How to use Fable Remoting with a regular web api

Hi. I am looking for an example how to consume a web api created with Giraffe via Fable Remoting.
The server has the routing defined like this.

image

the handlers looking like this.

image

Now I have a client web project that should consume the services. Which is working without an error.
This is the definition in the client.

this is the update method, it arrives at the servicesreceived OK case but fails at parsing the object

Thanks for any hint.

Could you share any details of what sort of failure you’re experiencing?

One thing that surprises me is your statement that it even arrives at the ServicesReceived Ok case, because in RequestServices you assemble a Cmd for ServicesReceived, but then it gets thrown away, and Cmd.none is returned. So I wouldn’t have expected ServicesReceived to ever be dispatched.

I agree with @ntwilson here.

It seems like you are creating a cmd but never actually using it.

About your original questions, using a regular web API using Fable.Remoting is going the painful way.

In your client, you have almost no control over the route created by Fable.Remoting, even worth for how you data is encoded. This mean that you need to make your server side compatible with how Fable.Remoting transfert the information but there is no documentation about it as this is an implementation detail from Fable.Remoting point of view.

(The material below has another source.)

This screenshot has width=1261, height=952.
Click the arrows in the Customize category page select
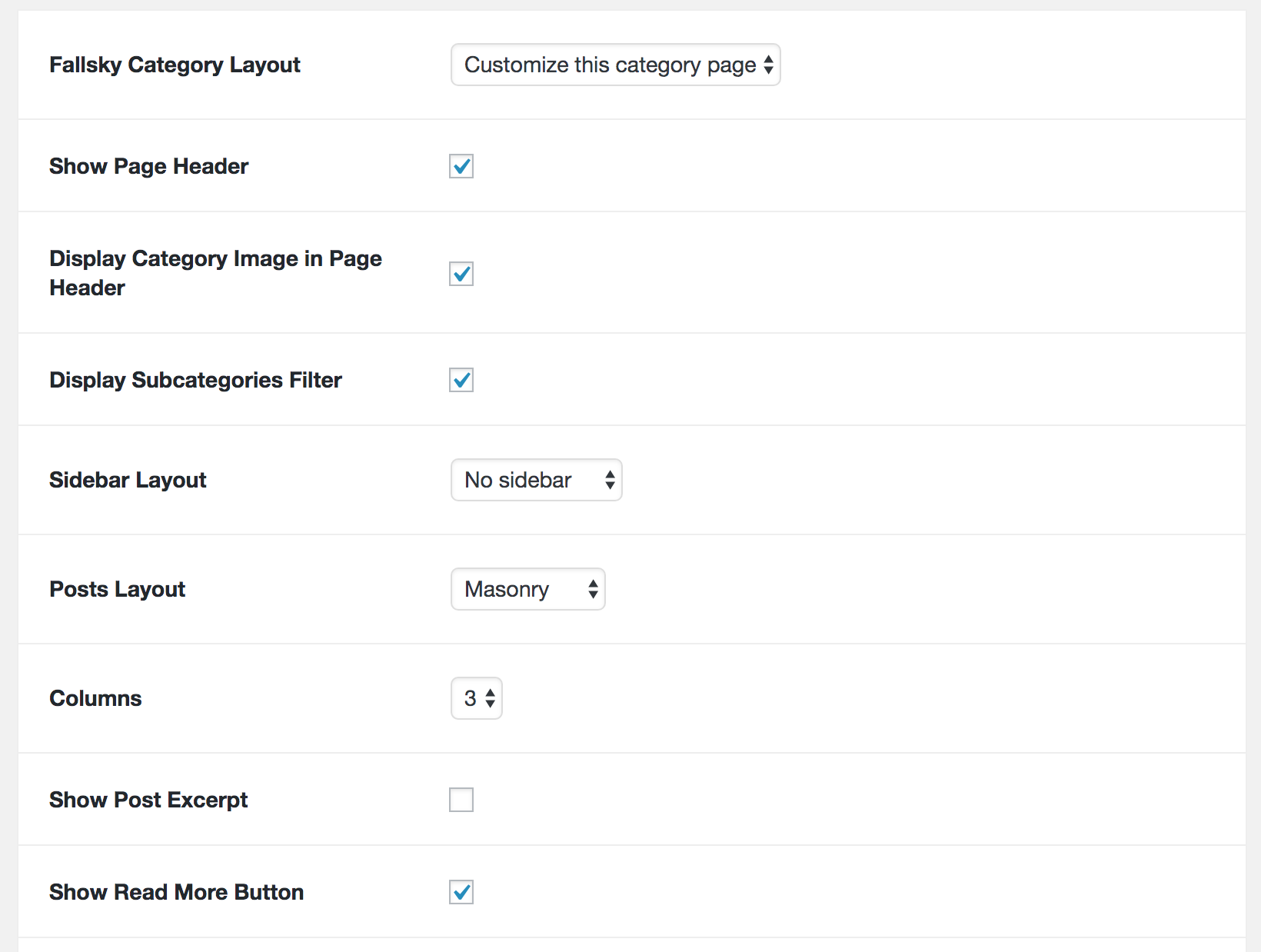coord(768,65)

I think it would be better if you were able to use Fable.Remoting on the server too like that you are garante to have types compatibility. You can call Fable.Remoting using normal HTTP request if you want to expose the API to the outside world and I think there is even a Swagger generator for documenting that.

If what you want, is a way in F# to type your request on the client I think you would be better with something like Thoth.Fetch.

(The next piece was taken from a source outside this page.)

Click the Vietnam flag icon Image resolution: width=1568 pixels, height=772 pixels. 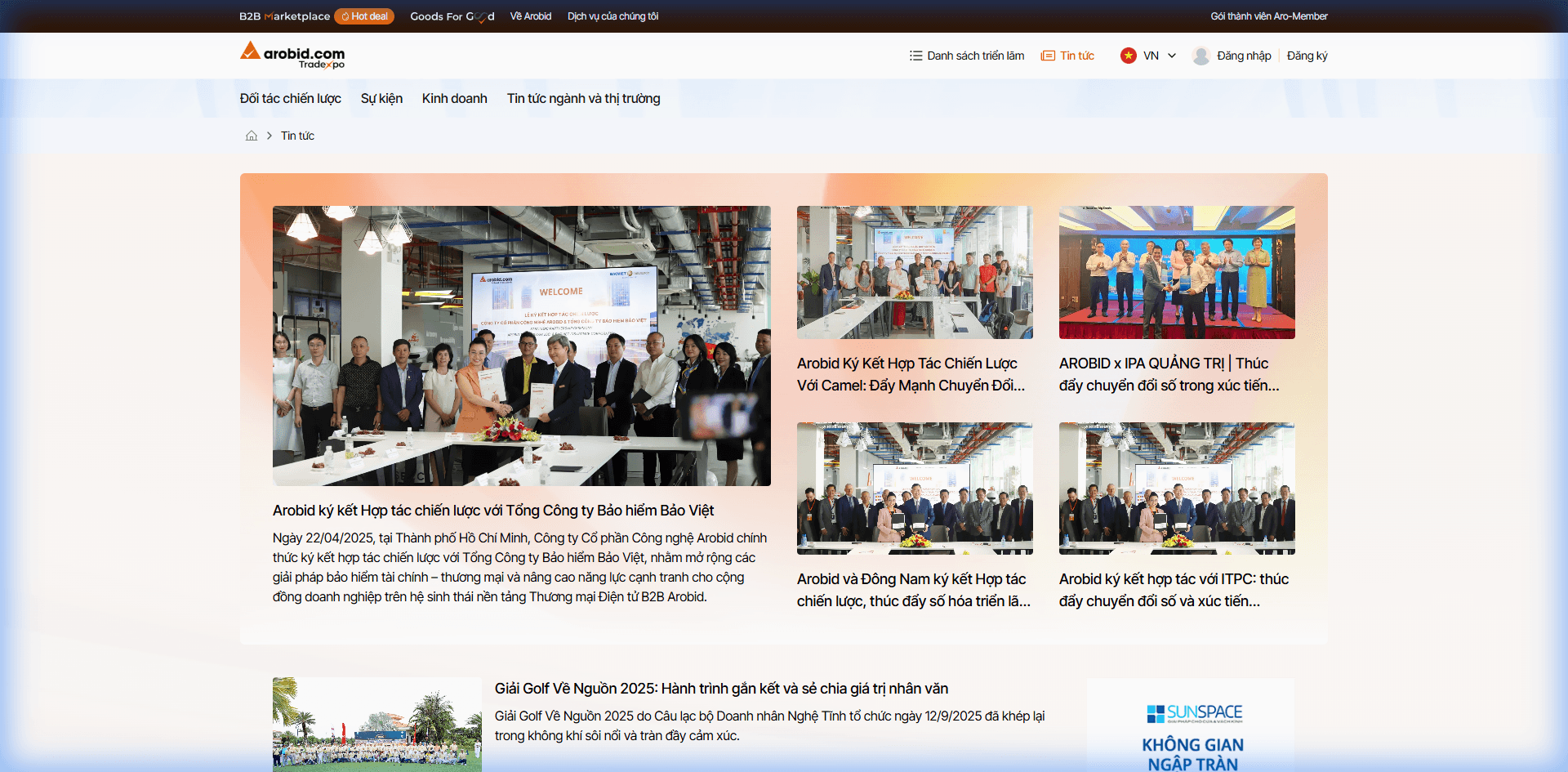pyautogui.click(x=1129, y=56)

It gives you control over the generated JSON if needed, and also encourage you to handle errors using F# types.

Thanks for the replies and sorry for my late reply. :slight_smile:

I indeed get the Message “Services loaded.”. This message is logged to the console in the View function. But the services array is empty. It looks like I am getting a 200 from the getall endpoint but the services array is not deserialized correctly. I could be the issue with one side using fable.remoting and the other side is not.

image

Since I am new to this way and I’d like to have more control over the endpoints, how they are structured and so on. My question would be how I could use a regular httpclient to consume the endpoint. I’ll have a look into Thoth as well. Thanks for the suggestion. @MangelMaxime

@ntwilson
You are right and the screenshot is misleading. I did add
Cmd.None for testing. It normally looks like that.

eitherAsResult returns a result. This is working as expected.

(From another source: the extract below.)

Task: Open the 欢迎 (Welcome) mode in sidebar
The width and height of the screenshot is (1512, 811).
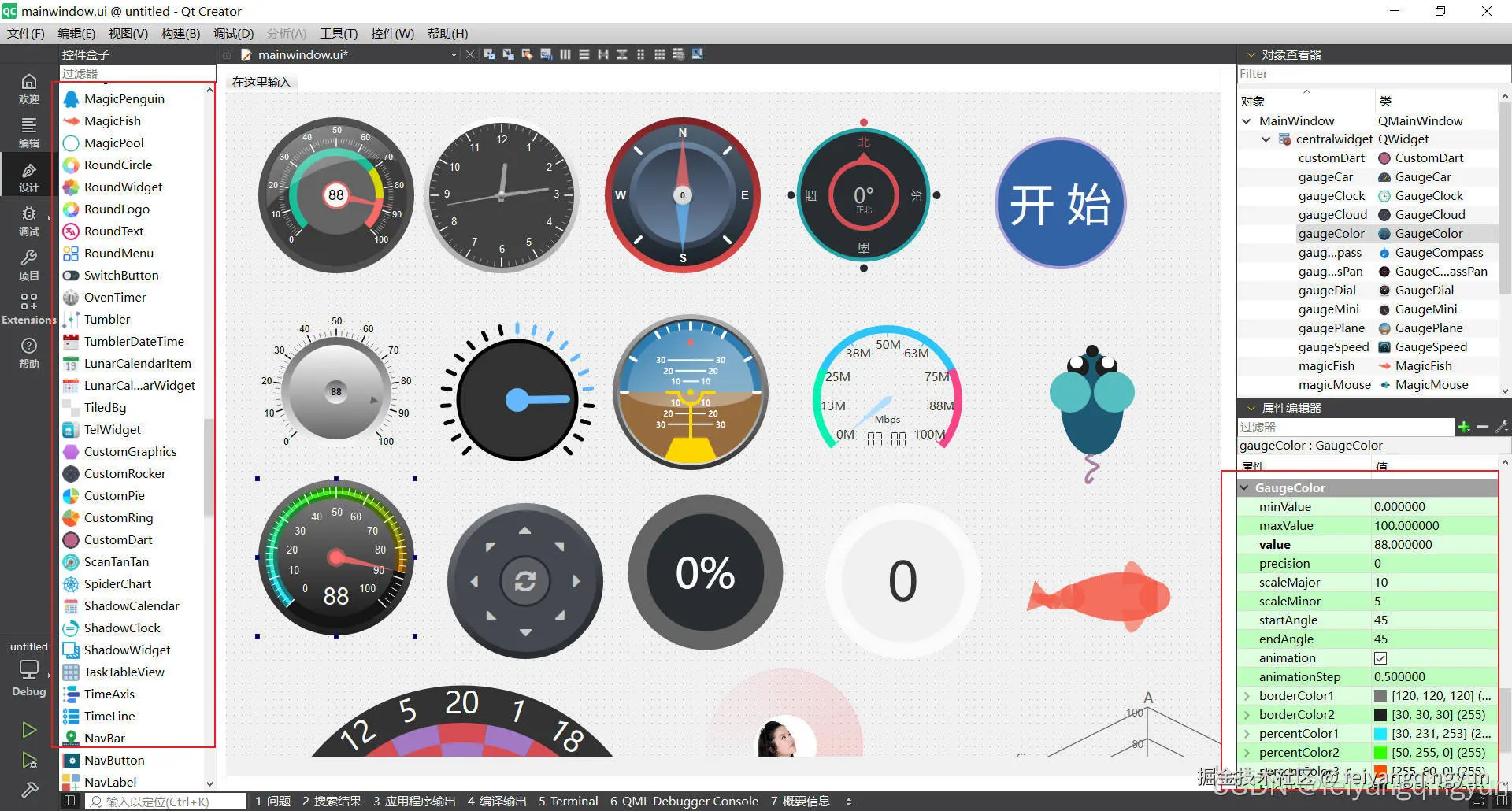Action: click(x=28, y=87)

You can’t use httpclient in the browser because this is something that exist only in .NET world.

When in the browser, you have to use JavaScript features and in this situation the native solution are XMLHttpRequest and fetch.

fetch is more modern and supports promise by default. In XMLHttpRequest, you are in callback world.

Thoth.Fetch is a wrapper on top of fetch which integration JSON deserialisation and error handling so you don’t have to handle low level code all the time.

You are probably hitting what I was telling you. Not having compatible JSON representation between Fable.Remoting and your endpoints.

Thanks Maxime

Then I think I should check out Thoth.Fetch to get the response and parse that myself. As I understand its the tool to use anyway if I want to access endpoints that I cannot control. Which would be the majority.
Thanks again for you awesome and immediate help.